(Saved entries)
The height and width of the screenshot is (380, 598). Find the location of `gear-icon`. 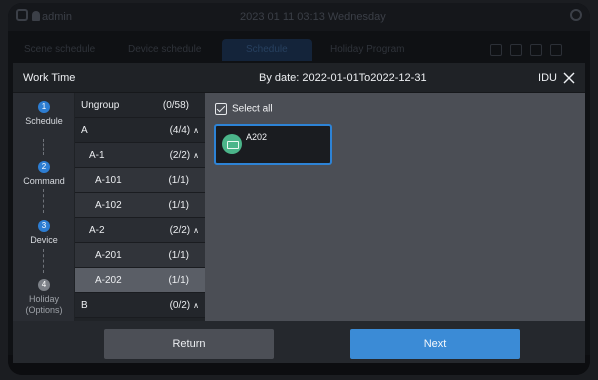

gear-icon is located at coordinates (576, 15).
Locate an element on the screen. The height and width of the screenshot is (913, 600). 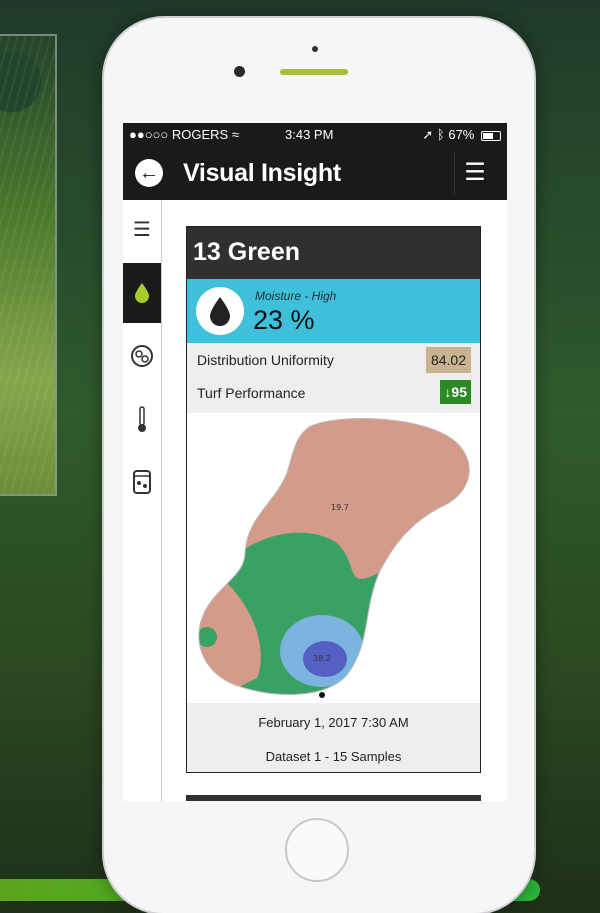
bluetooth-icon: ᛒ is located at coordinates (440, 134).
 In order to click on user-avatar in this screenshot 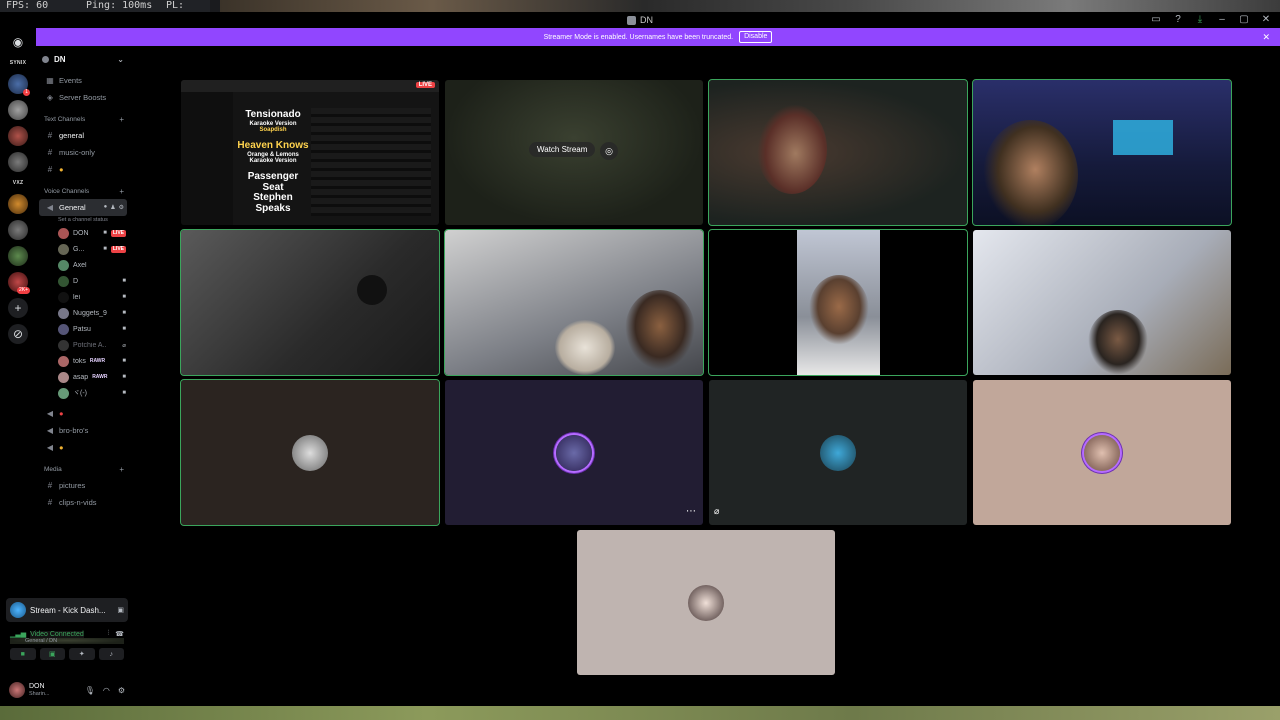, I will do `click(17, 690)`.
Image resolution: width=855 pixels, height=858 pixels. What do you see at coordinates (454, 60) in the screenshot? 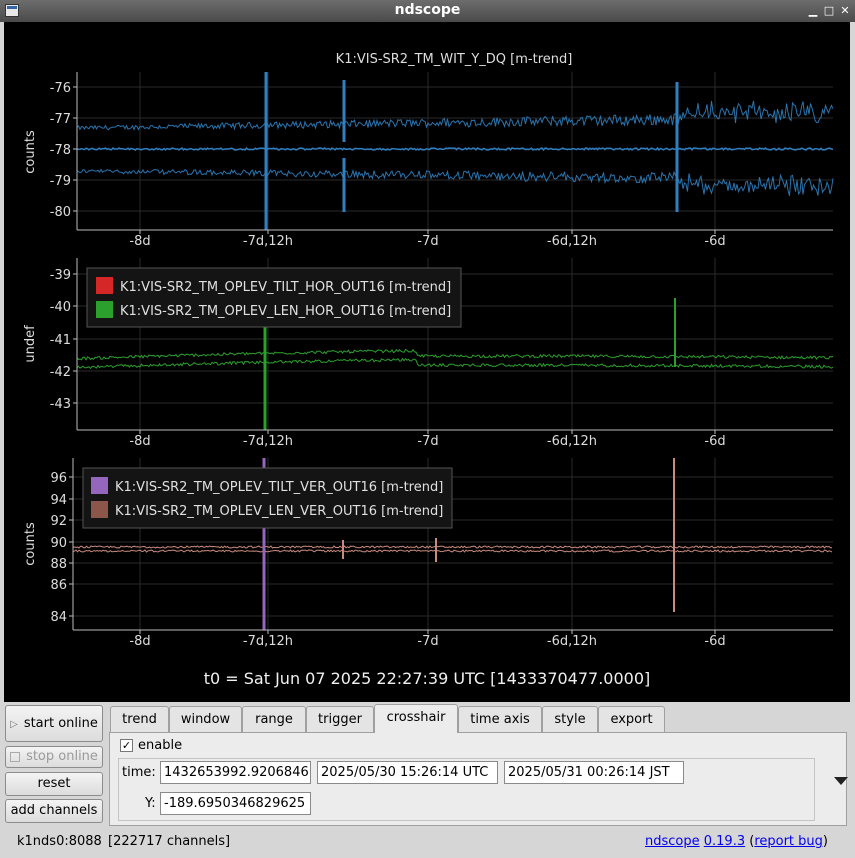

■ **AIM OF THE EXERCISE**
Quote the data above word for word, starting at its first line and ending at the line that contains "bluetooth-icon: ᛒ is", with both ends included. Leave the pictures out.

■ **RESPONSE TO THIS TASK**
The height and width of the screenshot is (380, 598). Find the location of `gear-icon`. 

gear-icon is located at coordinates (576, 15).
Locate an element on the screen. The height and width of the screenshot is (913, 600). 
bluetooth-icon: ᛒ is located at coordinates (440, 134).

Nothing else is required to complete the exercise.